→ **Work instruction**
Count up the lines below that hold "agent", then give that count by itself.

Dataset below:

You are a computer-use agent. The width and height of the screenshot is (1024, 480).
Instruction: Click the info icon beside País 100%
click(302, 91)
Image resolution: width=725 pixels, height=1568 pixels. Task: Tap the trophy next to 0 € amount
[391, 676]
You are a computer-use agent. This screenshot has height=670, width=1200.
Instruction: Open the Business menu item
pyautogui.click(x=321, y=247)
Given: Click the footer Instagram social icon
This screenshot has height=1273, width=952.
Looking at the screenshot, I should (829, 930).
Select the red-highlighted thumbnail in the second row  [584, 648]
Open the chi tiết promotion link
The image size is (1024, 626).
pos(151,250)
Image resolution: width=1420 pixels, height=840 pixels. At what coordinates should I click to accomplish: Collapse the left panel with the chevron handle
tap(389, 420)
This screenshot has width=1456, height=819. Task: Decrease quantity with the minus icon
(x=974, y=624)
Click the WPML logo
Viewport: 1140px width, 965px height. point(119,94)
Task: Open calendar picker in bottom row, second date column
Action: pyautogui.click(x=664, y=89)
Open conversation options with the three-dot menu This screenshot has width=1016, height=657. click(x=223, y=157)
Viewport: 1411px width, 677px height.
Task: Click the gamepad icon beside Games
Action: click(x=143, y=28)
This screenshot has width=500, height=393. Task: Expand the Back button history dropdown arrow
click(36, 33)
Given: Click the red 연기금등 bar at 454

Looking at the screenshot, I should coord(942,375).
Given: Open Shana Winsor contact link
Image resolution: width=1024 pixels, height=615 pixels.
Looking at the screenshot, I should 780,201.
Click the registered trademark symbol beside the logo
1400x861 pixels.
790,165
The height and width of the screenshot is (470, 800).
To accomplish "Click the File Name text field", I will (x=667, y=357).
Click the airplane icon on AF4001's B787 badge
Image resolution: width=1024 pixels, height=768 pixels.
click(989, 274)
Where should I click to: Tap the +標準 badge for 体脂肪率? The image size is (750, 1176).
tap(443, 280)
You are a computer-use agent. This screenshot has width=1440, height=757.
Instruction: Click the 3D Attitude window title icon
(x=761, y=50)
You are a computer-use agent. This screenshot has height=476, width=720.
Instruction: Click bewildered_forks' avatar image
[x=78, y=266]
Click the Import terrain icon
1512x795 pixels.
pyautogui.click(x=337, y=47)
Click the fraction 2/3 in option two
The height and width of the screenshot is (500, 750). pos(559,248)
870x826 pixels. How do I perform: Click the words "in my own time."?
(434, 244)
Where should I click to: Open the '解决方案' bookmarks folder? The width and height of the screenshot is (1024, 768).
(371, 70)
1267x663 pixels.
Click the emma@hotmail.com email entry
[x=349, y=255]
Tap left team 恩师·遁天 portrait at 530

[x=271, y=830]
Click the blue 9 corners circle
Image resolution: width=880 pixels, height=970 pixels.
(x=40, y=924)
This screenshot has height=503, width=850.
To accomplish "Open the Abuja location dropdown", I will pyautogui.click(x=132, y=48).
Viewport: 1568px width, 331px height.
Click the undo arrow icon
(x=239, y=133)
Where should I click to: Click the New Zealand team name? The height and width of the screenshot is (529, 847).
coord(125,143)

End of Dataset.

→ **Response to the exercise**
4